Маленькое землистое лицо было неузнаваемо и напоминало расплавленную оловянную пуговицу: на подернутом окалиной верхнем слое угадывались прежние очертания, но это лишь расплывающийся отпечаток того, что навсегда исчезло.
«Что с ним произошло за эти несколько недель! — думал Липст. — Всего за несколько недель. Так быстро…»
Крускоп жил на четвертом этаже старого дома. Деревянная спиральная лестница была узкой, крутой, со стоптанными ступеньками. Даже с помощью Липста Крускоп еле-еле, с трудом взбирался наверх. В его груди опять шипело и клокотало. На каждом этаже приходилось подолгу отдыхать.
На верхней площадке было три двери. Крускоп позвонил в среднюю. Вышла сгорбленная старушка. Она сразу все поняла, испуганно всплеснула руками и тихонько ахнула:
— Боже ты мой! Так я и знала! Я всегда говорила — не расхаживай ты один, не дойдешь до дому!
— Помалкивай, и без тебя тошно, — проворчал «аптекарь».
— Видите, вот всегда он такой, — старушка изучала Липста слезящимися глазами. — Разве он когда послушает? Больной человек, а бегает с утра до вечера то за водой на нижний этаж, то за дровами…

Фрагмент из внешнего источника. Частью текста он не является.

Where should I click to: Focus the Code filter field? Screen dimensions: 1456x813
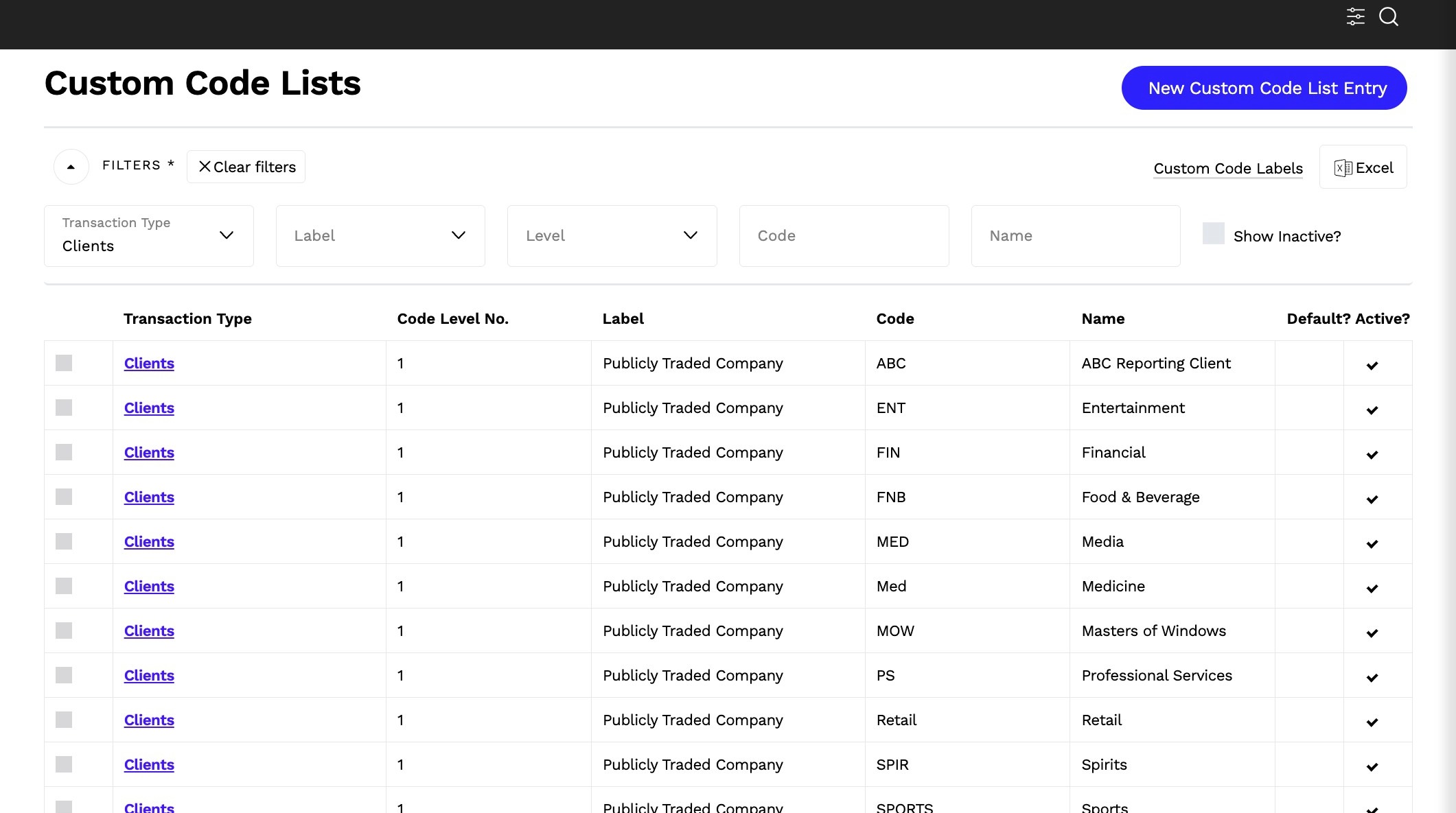pyautogui.click(x=844, y=236)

— Полно болтать, слышишь, — проговорил Крускоп через силу.
— А чего тебе было одному в город тащиться?
— Надо было. Не надо — не пошел бы.
По темному коридору они прошли в комнату. «Аптекарь» присел на краешек кровати. Старушка, не переставая охать, сняла с него пиджак, разула, расстегнула сорочку.
Кроме кровати, в комнате еще шкаф, стол и несколько плюшевых стульев. Посредине стола старинный будильник. Этот громкий учетчик времени, по-видимому, был сердцем дома.
На стене две фотографии в самодельных деревянных рамках. Одна, уже изрядно пожелтевшая, запечатлела мастерскую с несколькими верстаками. На переднем плане — группа гордо улыбающихся мужчин. Усатый молодой человек с пышной волнистой шевелюрой смахивает на Крускопа. На уголке надпись тушью: «Велосипедный завод Эренгельда. 1922 год». Второй снимок совсем новый. Он мог быть сделан незадолго перед уходом Крускопа на пенсию. Старый мастер с серьезным выражением лица стоит посреди сборочного на фоне конвейера.